2018 Nobel Prize in Chemistry(2)
Reason for Award
for the phage display of peptides and antibodies
Laureates
United Kingdom of Great Britain and Northern Ireland
United States of America
Explanation
Phages are tiny viruses that infect bacteria. Scientists learned to decorate a phage’s surface with many different “sticky hands.” They then fish out the phages whose hands stick tightly to the desired target. Those sticky hands can be special antibodies that stop disease and become medicines. Thanks to Winter and Smith, such antibodies now treat arthritis and cancer.

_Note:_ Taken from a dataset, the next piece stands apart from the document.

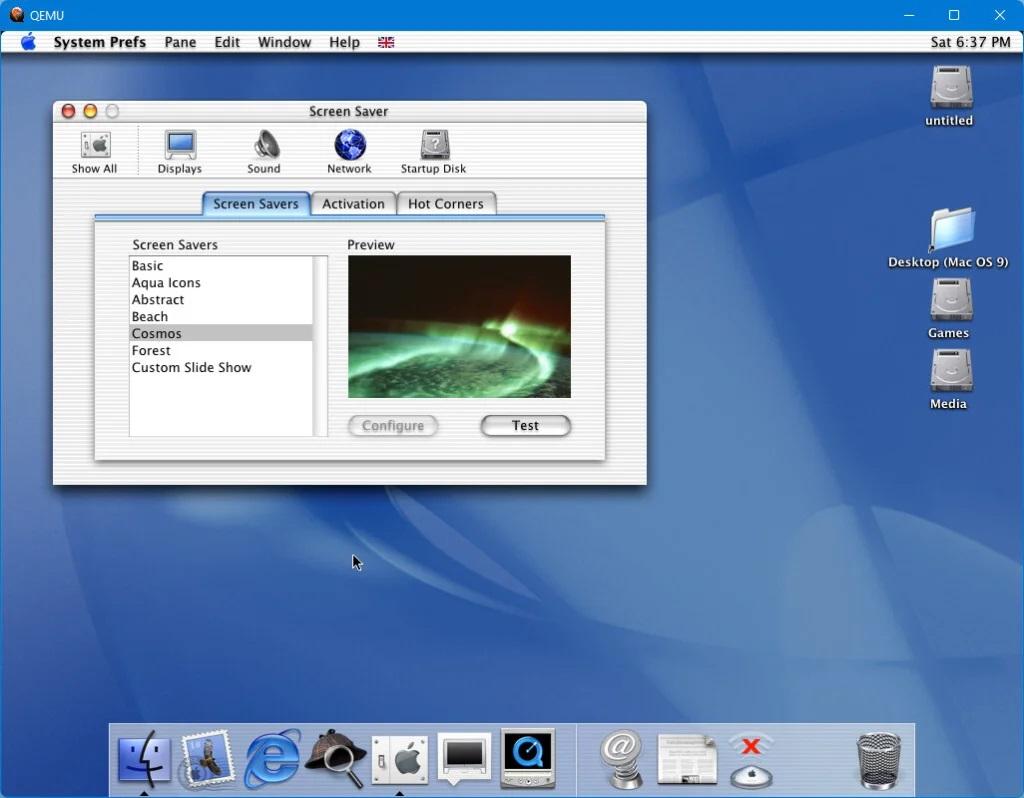
Task: Open QuickTime Player from the Dock
Action: pos(527,759)
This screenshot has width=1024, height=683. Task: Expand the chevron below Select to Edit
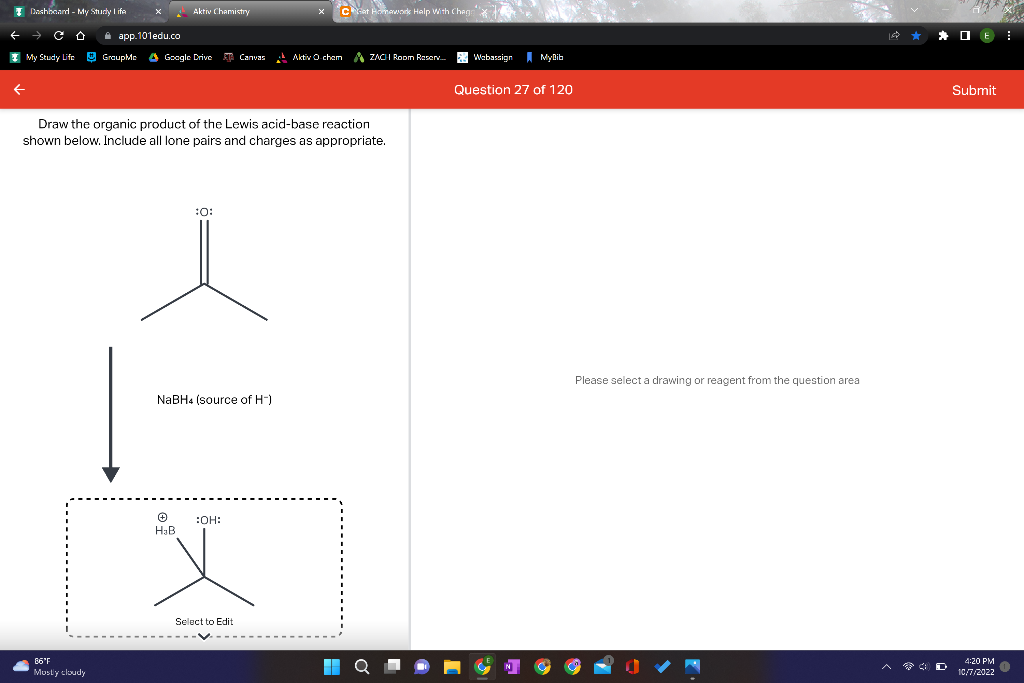coord(204,634)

It’s like quickly finding the perfect key in a box full of thousands of keys.
Related Keywords
phage display
A molecular evolution technique that displays peptides or antibodies on bacteriophage coat proteins and selects variants based on target binding. The physical linkage between phenotype and gene allows immediate recovery of coding DNA. Libraries of >10^9 variants are routine, a key strength. It revolutionized therapeutic antibody discovery and is spreading to diagnostics and enzyme evolution. NGS now permits dynamic tracking of selection trajectories.
bacteriophage
Viruses that infect bacteria; M13, T7, and λ are common display scaffolds. Their small genomes are easily engineered and high replication rates enable large libraries. Design must balance infectivity and display density. Recombinant phages are typically handled at biosafety level 1, an operational advantage.
therapeutic antibody
Antibodies that bind specific targets to treat disease; they dominate pharmaceutical sales since the late 1990s. Fully human antibodies from phage display show low immunogenicity and fewer side effects. Indications span cancer immunotherapy, autoimmune diseases, and viral infections. Production typically uses CHO cells followed by purification.
peptide library
A large collection of random or semi-designed peptide sequences. Phage display readily builds libraries of 10^9 variants for inhibitor or ligand discovery. Diversity exceeds that of synthetic peptide libraries, and post-selection gene sequencing is rapid. Cyclization or D-amino-acid substitution often enhances affinity and protease resistance.
TNF-alpha
A pro-inflammatory cytokine implicated in many autoimmune diseases. Anti-TNF antibodies such as adalimumab and infliximab neutralize it therapeutically. Reducing excess TNF-α alleviates rheumatoid arthritis and ulcerative colitis. Treatment increases infection risk, requiring clinical monitoring. Phage-derived antibodies are fully human, minimizing immunogenicity.
adalimumab
The first fully human therapeutic antibody, approved in 2002, targeting TNF-α. Developed using Winter’s phage display and sold as Humira. Treats rheumatoid arthritis, psoriasis, Crohn’s disease, and more. Annual revenue exceeds US$10 billion. Biosimilars are reshaping the market landscape.
humanized antibody
Antibodies in which mouse CDRs are grafted onto human frameworks to reduce immunogenicity. Once dominant but now partially replaced by fully human antibodies. Still used for IP navigation or when binding properties must be preserved. In silico optimization and de-immunization are advancing, alongside glyco-engineering to enhance function.
molecular evolution
The study and exploitation of evolutionary change at molecular scale, experimentally or computationally. Techniques include phage display, directed evolution, and SELEX. It transfers evolutionary principles to chemistry, materials, and medicine to create novel functional molecules. Adaptive landscape topology and epistasis analysis are hot topics. Predictability of evolution is intensely debated.
autoimmune disease
Diseases in which the immune system attacks self tissues, e.g., rheumatoid arthritis, type 1 diabetes, SLE. Antibody drugs targeting cytokines or co-stimulatory molecules are becoming standard therapy. Phage-derived antibodies offer high specificity and fewer side effects. Biomarker discovery and personalized medicine are advancing.
cancer immunotherapy
Therapies that harness a patient’s immune system to attack tumors. Checkpoint antibodies against PD-1/PD-L1 or CTLA-4 are emblematic. Phage display supplies high-affinity scFvs for CAR-T cells and bispecific antibodies. Resistance mechanisms and adverse events like cytokine storm remain challenges. Understanding the tumor microenvironment and combination regimens are central to progress.